会社帰りの湘南ライナーの中で書いていた日記を継続中

鎌倉文士の茶の間

2016-02-27 22:51:26 | 室長日記


「あら、図書館?」
1カ月ほど前、通りでチラシを配っていると足を止めてくれた年配のご婦人がいた。

「へぇー、鎌倉の本ばかりなの?ウチにもあるわよ、父がいろいろ書いていたから。寄付しましょうか」
それはありがたい。ただすぐというわけにはいかないというので、一応名刺をお渡ししておいたのだ。

すると午前中に電話がかかってきた。
「何冊かあったんですけどね、重くて・・・」
住所は雪ノ下だというので近いなと思い、これからすぐうかがいますよと返事をして電話を切った。

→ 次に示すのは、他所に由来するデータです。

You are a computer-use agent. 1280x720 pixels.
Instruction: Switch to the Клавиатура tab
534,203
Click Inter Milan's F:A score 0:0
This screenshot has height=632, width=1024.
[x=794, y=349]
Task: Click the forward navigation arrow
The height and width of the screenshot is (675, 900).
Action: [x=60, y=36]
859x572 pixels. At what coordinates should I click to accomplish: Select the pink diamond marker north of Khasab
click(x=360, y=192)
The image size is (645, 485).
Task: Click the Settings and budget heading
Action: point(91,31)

ところが、調べてみるともうすぐ岐れ道という辺り。かなりの距離だ。蔵書室オープンの12時まで残り30分。早足で向かったのだ。

何度か訪れたことのある某社の入居しているマンションの脇を川に向かって下っていく。
「この先、行き止まり」の表示の先に、そのお宅はあった。
呼び鈴を鳴らすと現れたのは恰幅のいい外国人男性。つづいて先日のご婦人と再会。こたつのある居間に招かれ、本の山とご対面です。

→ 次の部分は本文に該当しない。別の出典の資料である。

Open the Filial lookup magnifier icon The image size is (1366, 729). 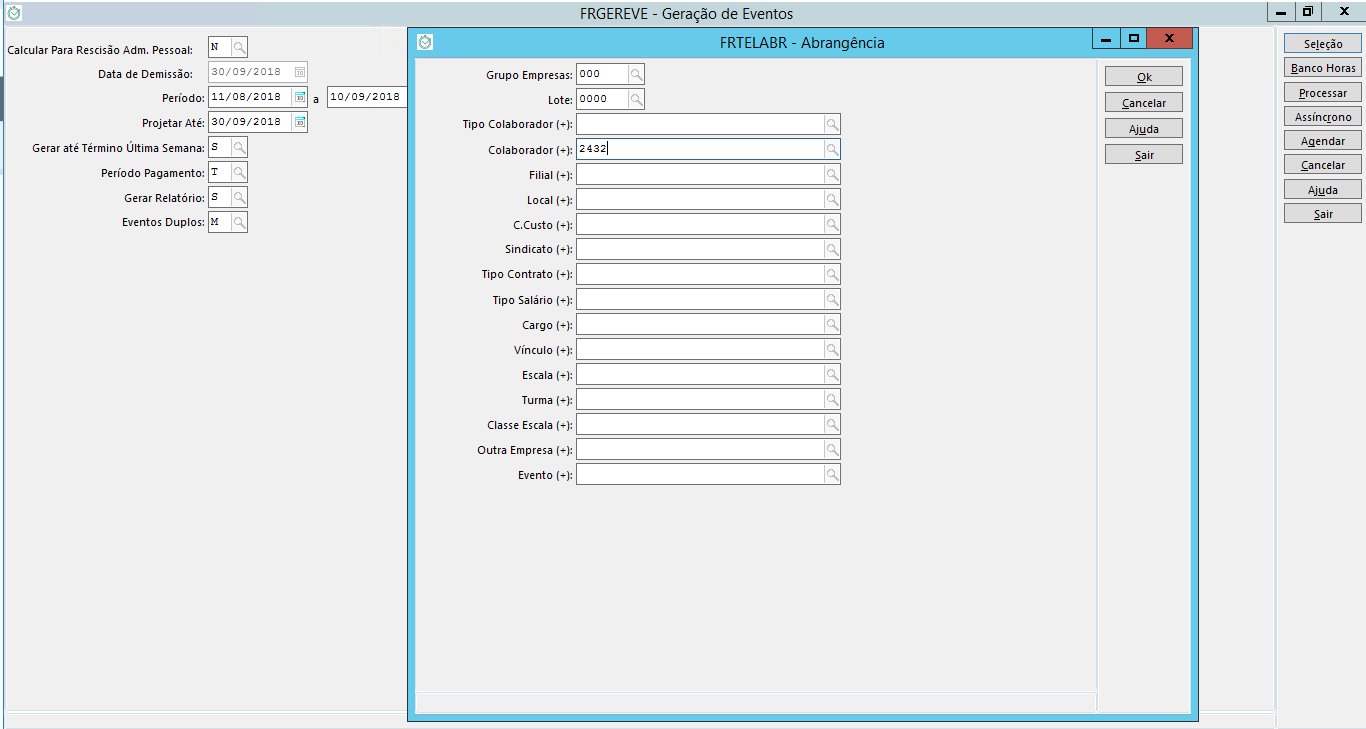[831, 175]
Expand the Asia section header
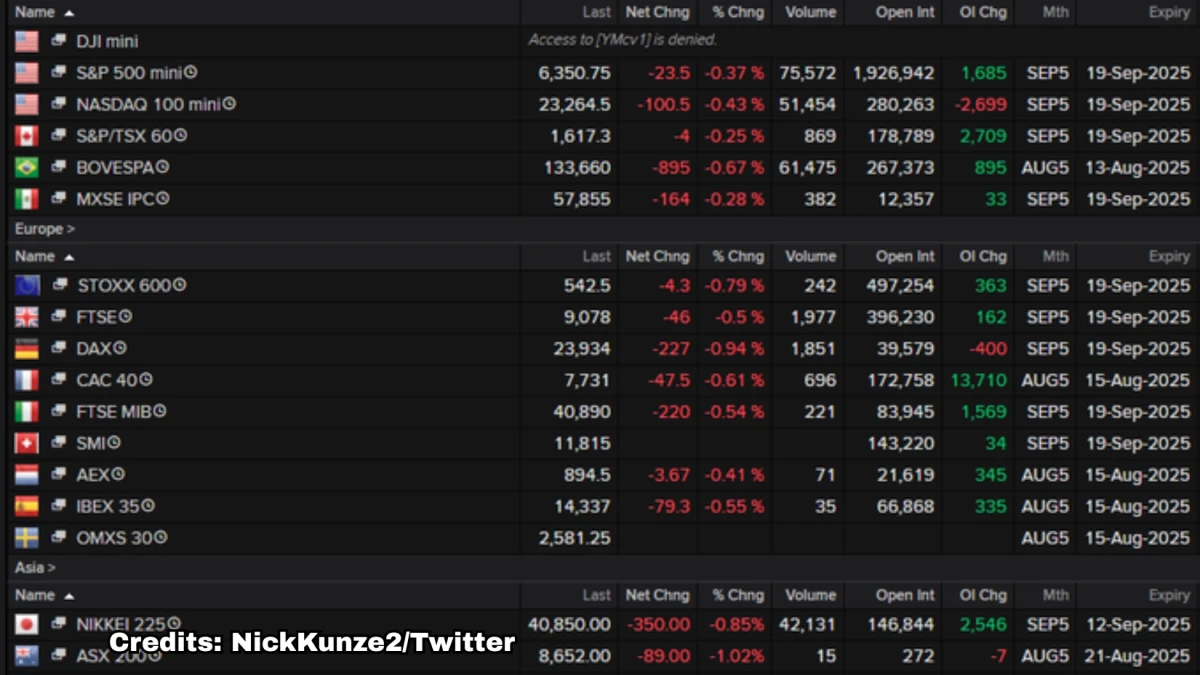Viewport: 1200px width, 675px height. (35, 567)
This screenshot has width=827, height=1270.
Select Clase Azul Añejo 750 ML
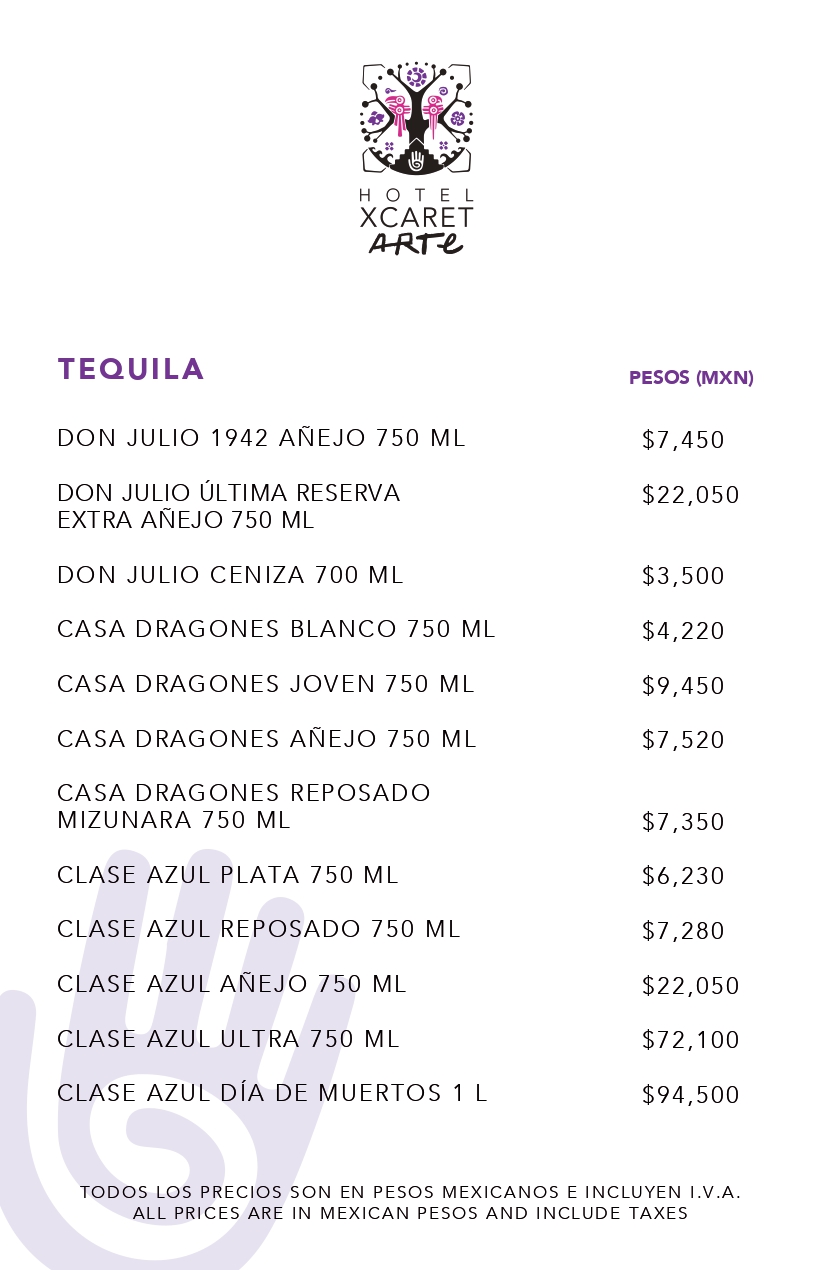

「残念だけど、父が書いたちゃんとしたものは差し上げられないのでこちらを」
と、古い本の中からまだ新しい2冊の文庫を差し出された。

そこには、まぎれもなく「鎌倉文士」と呼ばれる方の名前が。
聞いていた名前からして、もしやとは思っていたのだが、そのもしやだったのだ。

書棚にあった中から鎌倉ゆかりの本を10数冊抜き出し「贈書」いただいた。
時間があればお話もうかがいたかっtのだが、なにしろ開店時間が迫っている。後ろ髪を引かれつつお宅を後にした。

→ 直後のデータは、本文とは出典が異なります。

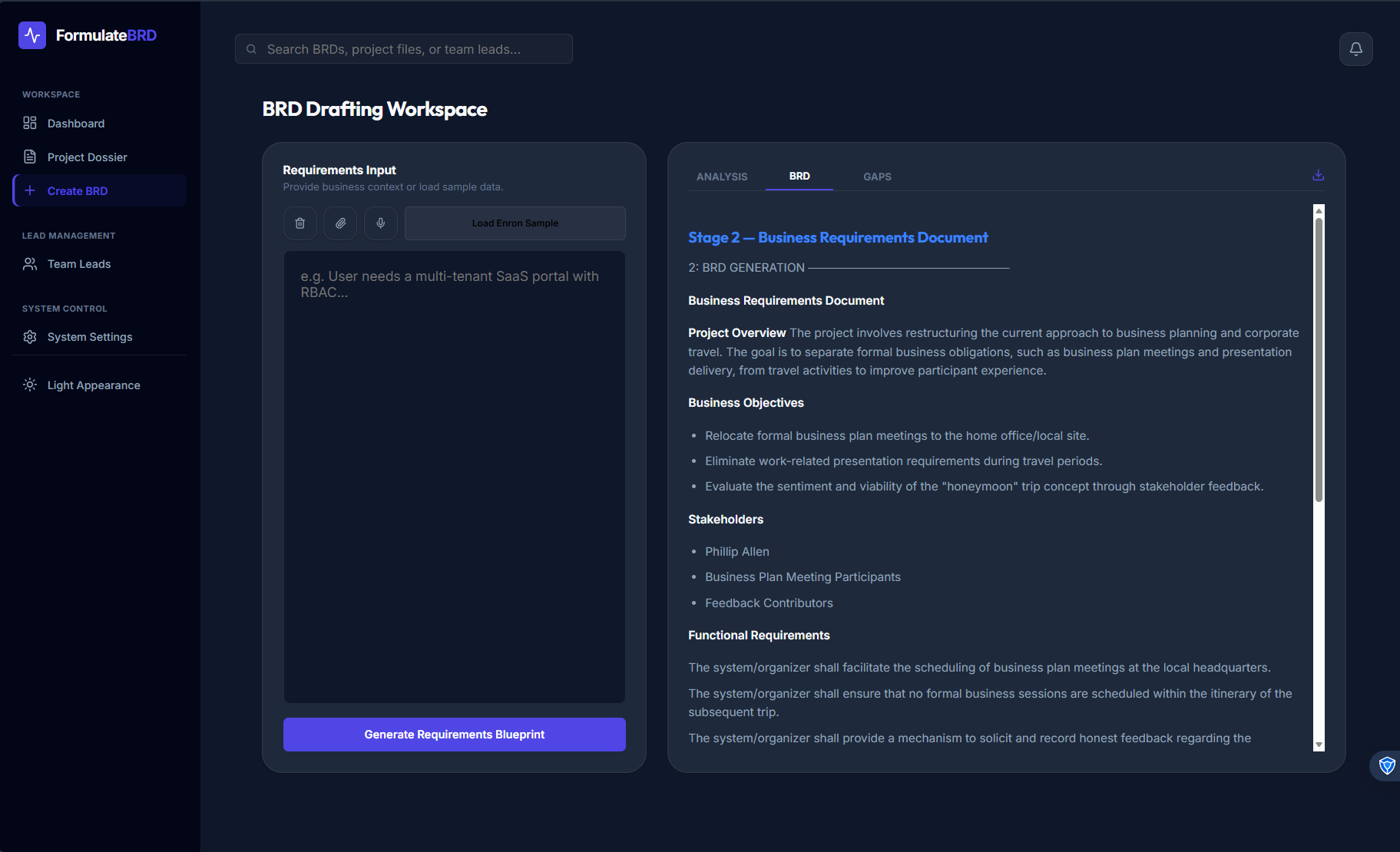This screenshot has width=1400, height=852.
Task: Switch to the Gaps tab
Action: coord(877,177)
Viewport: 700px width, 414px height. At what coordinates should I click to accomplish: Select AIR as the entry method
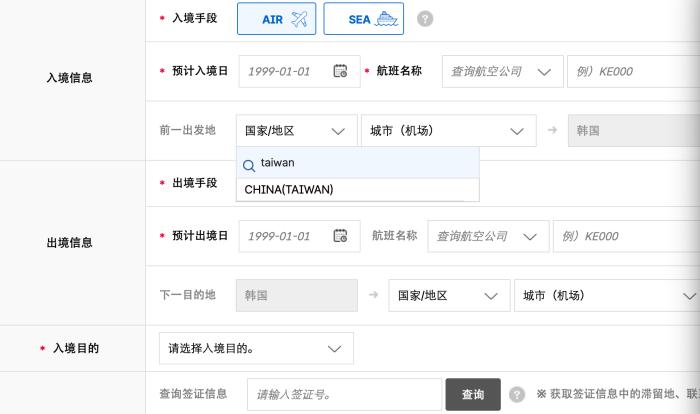tap(276, 19)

息を切らして蔵書室に戻り「鎌倉文学散歩」という本を開くと、
「鎌倉には昭和9年から住み、何度か転居を重ね、滑川沿いの雪ノ下の家が終の住処となりました」
とあった。さっきまでそこにいたのだったとしみじみ。

チラシ配りから「鎌倉文士」の娘さんからの贈書という展開。
文化人がたくさん暮らしていた鎌倉という土地のすごさをまたまた実感することになった。